The answer is the exact run of lines in the listing below from the line containing "Screen dimensions: 1366x728" up to and including the line containing "821x562 pixels. How", with pictures removed.

> _Raw data_
== Segment start ==

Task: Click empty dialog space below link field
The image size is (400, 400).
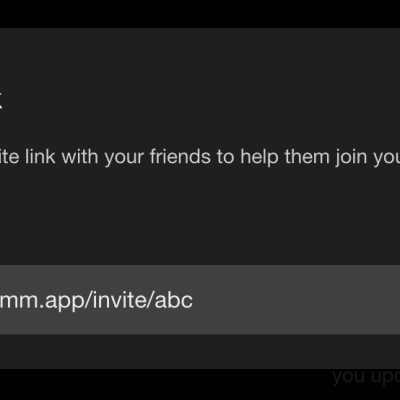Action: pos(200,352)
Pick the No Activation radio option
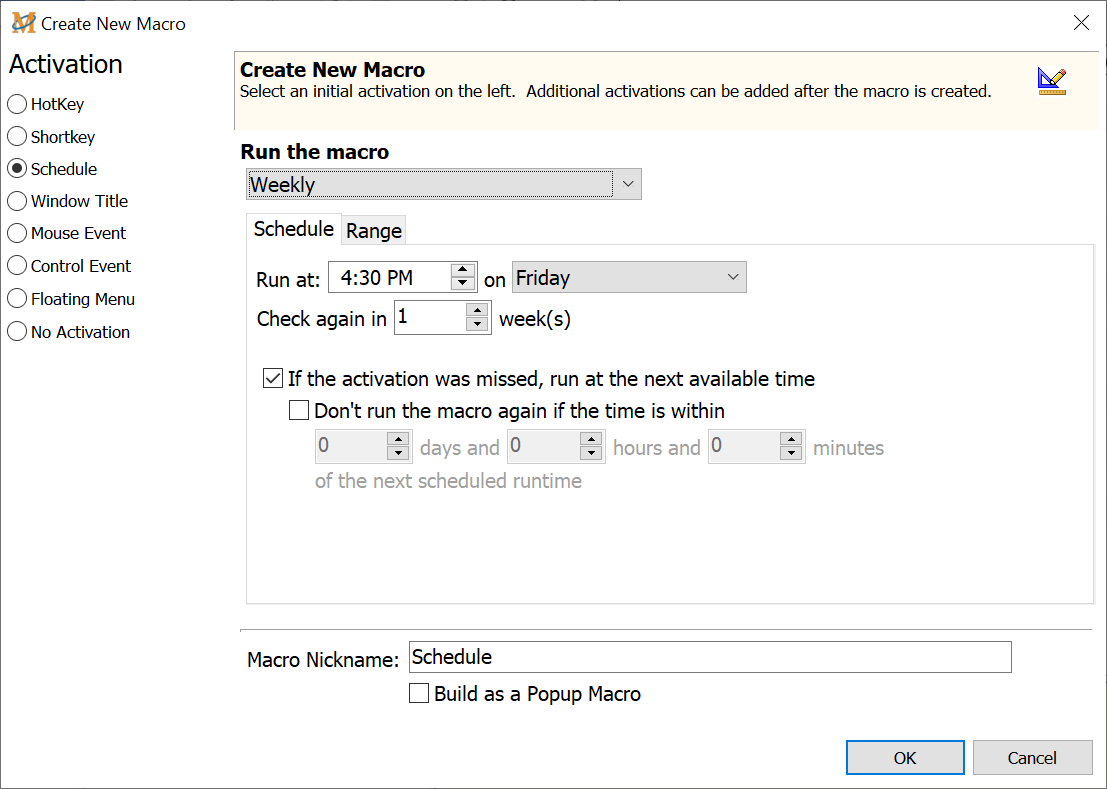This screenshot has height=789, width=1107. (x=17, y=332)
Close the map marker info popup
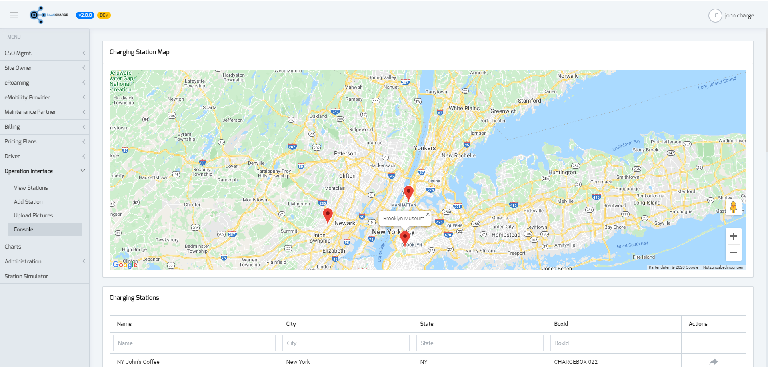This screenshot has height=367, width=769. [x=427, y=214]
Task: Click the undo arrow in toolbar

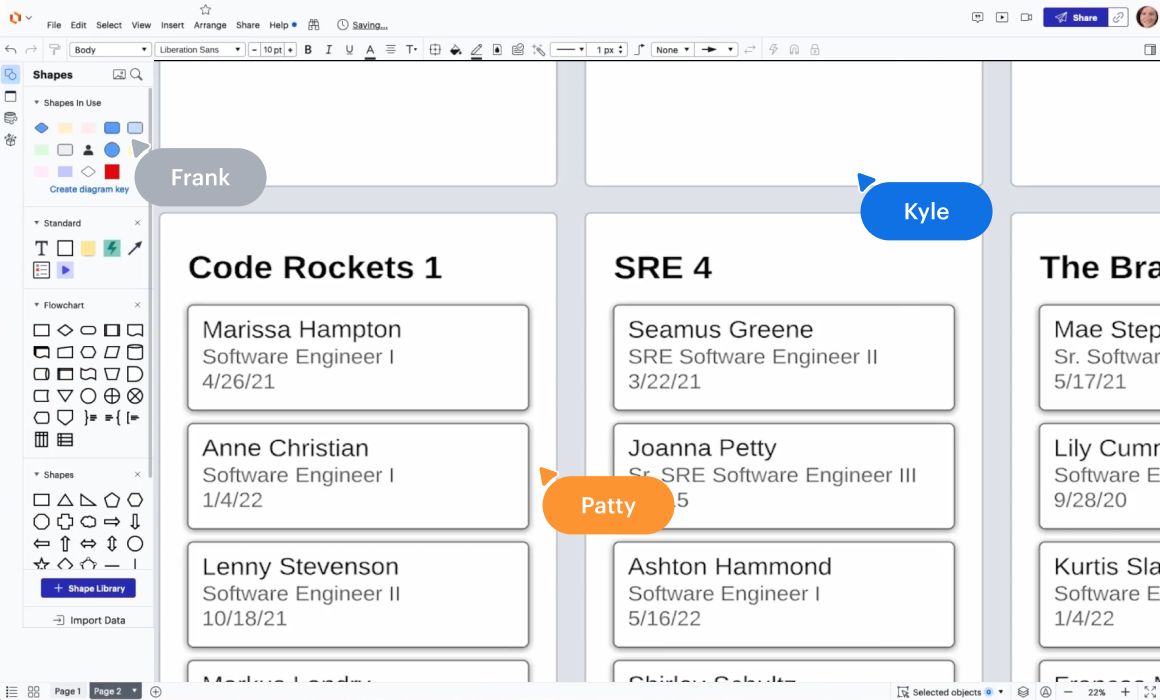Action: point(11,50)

== Segment end ==
== Segment start ==

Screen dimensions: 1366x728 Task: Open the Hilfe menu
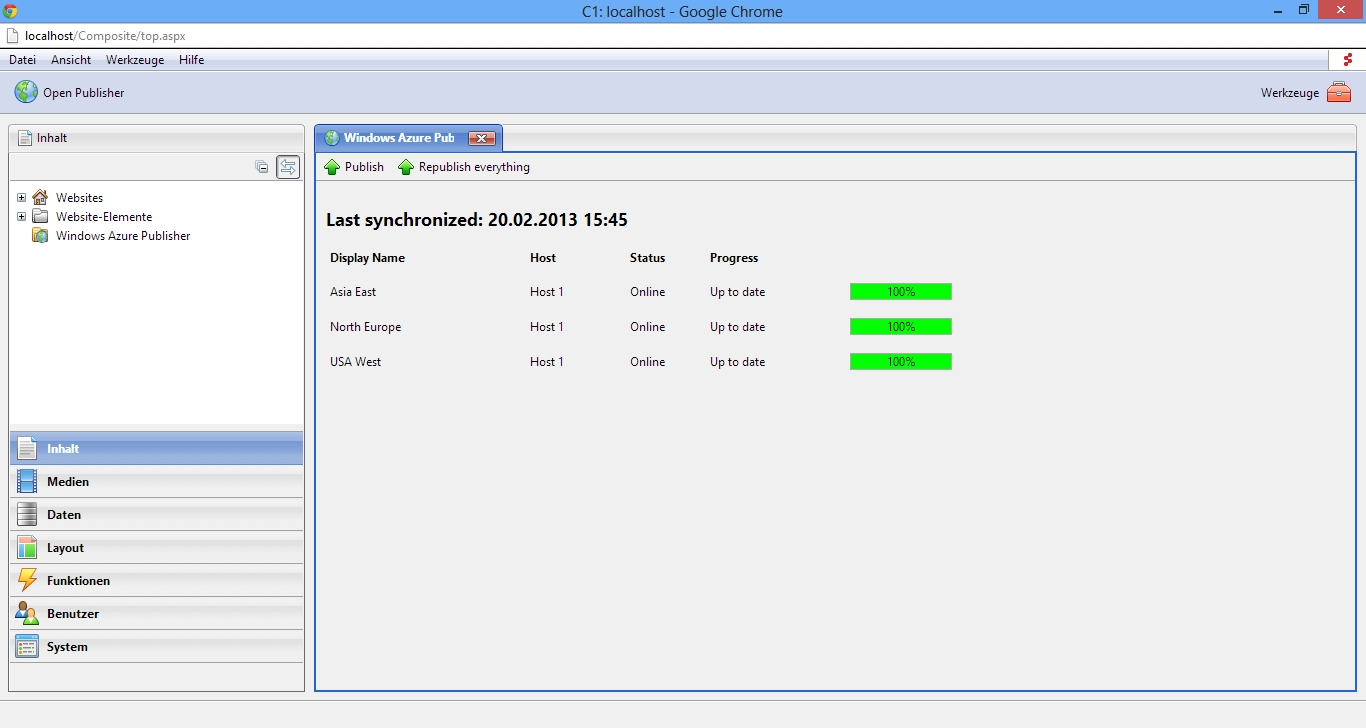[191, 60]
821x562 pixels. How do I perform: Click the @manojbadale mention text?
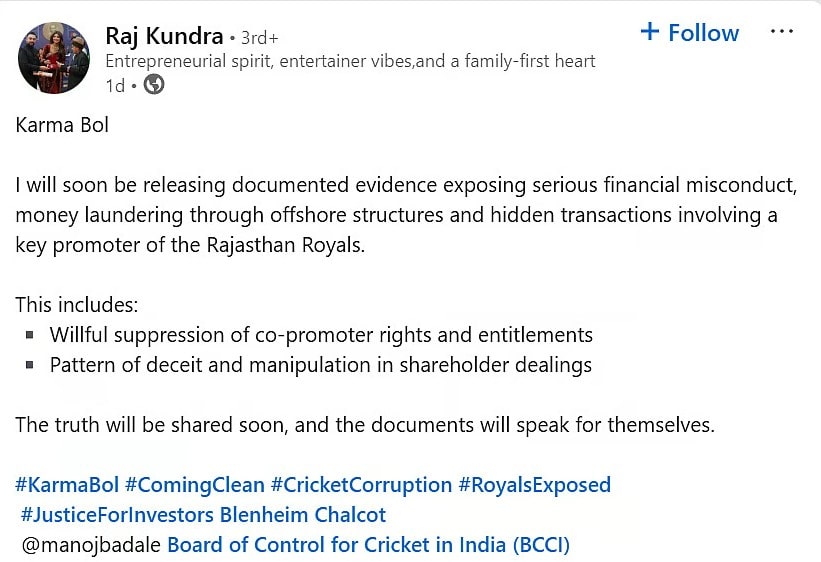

== Segment end ==

> _Response for this exercise_
Screen dimensions: 1366x728 Task: Open the Hilfe menu
[191, 60]
821x562 pixels. How do I perform: Click the @manojbadale mention text?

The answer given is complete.